Gold Fleur de Lis on a blue backgroundNew Orleans will celebrate it’s Tricentennial in 2018 – that’s 300 years of history, y’all! The city has many events planned throughout the year, in fact, some have already started!

The big kick-off is the King’s Day Celebration, on January 6th at 9pm on the Riverfront. There will be Mardi Gras themed fireworks. The next morning, go to St. Louis Cathedral for a special Tricentennial Mass at 11am. 

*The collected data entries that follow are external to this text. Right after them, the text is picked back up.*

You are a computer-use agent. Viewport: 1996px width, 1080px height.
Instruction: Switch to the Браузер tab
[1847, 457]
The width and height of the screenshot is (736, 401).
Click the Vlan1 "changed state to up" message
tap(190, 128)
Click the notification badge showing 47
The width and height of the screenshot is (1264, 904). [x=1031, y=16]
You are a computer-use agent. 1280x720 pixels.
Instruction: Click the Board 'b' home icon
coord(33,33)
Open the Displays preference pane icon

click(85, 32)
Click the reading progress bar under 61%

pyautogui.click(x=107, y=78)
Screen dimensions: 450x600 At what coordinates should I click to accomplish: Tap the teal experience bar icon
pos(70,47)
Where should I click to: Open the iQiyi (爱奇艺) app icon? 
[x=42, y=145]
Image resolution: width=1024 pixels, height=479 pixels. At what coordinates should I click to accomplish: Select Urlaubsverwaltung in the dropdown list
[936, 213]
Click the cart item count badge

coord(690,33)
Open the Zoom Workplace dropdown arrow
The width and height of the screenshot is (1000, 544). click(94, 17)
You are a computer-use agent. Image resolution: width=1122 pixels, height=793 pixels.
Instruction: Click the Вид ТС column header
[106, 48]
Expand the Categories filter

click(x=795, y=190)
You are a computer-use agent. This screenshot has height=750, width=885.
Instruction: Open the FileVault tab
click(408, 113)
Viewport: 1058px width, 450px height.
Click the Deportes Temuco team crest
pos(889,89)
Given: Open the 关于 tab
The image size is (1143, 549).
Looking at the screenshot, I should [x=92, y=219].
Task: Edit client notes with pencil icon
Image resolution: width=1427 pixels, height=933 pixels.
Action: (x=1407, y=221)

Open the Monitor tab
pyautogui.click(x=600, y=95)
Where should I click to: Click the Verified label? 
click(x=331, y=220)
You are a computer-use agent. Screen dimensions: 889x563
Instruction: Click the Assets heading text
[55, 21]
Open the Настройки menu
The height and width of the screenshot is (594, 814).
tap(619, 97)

New Orleans was founded on May 7, 1718 by explorer and colonizer Jean-Baptiste Le Moyne, who dubbed it Nouvelle Orleans, in honor of the Duc D’Orleans, who was regent of France at the time. The city had humble beginnings. The priest-chonicler, Charlevoix, described it famously as, “a place of a hundred wretched hovels in a malarious wet thicket of willows and dwarf palmettos, infested by serpents and alligators.” Despite this, New Orleans was named the capital of French Louisiana in 1722. Unfortunately, not long after, a hurricane struck and knocked down the buildings. After this, the city was set up in the grid pattern still seen today, and adopted by many cities into the future.

Through the next several years, through a series of wars, battles and treaties, the city switched hands to Spain, then back to France, until it was sold by Napolean to the United States in the Louisiana Purchase. The years were kind to the town, as by 1771, English cartographer Thomas Kitchin wrote, “It is a handsome town, the streets which are quite straight…the houses are all surrounded with canals, communicating with each other, and which were thought absolutely necessary for the times, along the quay, on the banks of the river.”.

New Orleans has had a long and storied history in the ensuing centuries, emerging from storms, wars and fires to be stronger and even more unique! We are excited about the wonderful events and celebrations coming up in 2018, and we will be letting everyone know about them in the coming months!